• The request:
Render the lines of the listing below as a numbered list, leaving out blank lines, starting at the line that contains "The width and height of the screenshot is (1232, 600)." and ending at the end of the listing. Include both of those lines.

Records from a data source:
..........

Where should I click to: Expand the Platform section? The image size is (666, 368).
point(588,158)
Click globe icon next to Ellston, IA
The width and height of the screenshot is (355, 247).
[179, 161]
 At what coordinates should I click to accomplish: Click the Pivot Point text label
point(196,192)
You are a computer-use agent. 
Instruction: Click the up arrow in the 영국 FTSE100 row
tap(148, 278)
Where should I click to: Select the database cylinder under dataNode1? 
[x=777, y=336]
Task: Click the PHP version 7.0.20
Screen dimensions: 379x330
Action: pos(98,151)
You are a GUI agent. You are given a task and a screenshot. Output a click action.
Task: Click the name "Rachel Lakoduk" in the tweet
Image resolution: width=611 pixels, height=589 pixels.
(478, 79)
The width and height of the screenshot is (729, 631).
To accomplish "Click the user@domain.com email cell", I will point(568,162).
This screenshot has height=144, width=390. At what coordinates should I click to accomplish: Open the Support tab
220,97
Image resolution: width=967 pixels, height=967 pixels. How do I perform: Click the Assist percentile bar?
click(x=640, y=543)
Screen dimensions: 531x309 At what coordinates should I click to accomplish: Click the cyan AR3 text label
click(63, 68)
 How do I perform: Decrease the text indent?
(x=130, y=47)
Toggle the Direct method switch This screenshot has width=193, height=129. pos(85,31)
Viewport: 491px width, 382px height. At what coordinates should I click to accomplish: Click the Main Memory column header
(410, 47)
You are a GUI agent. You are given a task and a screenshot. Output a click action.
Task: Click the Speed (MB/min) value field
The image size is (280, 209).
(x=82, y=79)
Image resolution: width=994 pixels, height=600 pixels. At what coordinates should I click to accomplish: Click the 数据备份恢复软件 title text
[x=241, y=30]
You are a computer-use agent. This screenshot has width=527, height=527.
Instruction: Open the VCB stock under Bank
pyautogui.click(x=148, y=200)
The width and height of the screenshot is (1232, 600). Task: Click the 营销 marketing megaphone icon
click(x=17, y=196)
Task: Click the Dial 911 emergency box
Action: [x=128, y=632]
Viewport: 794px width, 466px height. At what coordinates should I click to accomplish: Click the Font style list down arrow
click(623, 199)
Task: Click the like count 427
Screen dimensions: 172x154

..........

• Worked answer:
1. The width and height of the screenshot is (1232, 600). Task: Click the 营销 marketing megaphone icon
2. click(x=17, y=196)
3. Task: Click the Dial 911 emergency box
4. Action: [x=128, y=632]
5. Viewport: 794px width, 466px height. At what coordinates should I click to accomplish: Click the Font style list down arrow
6. click(623, 199)
7. Task: Click the like count 427
8. Screen dimensions: 172x154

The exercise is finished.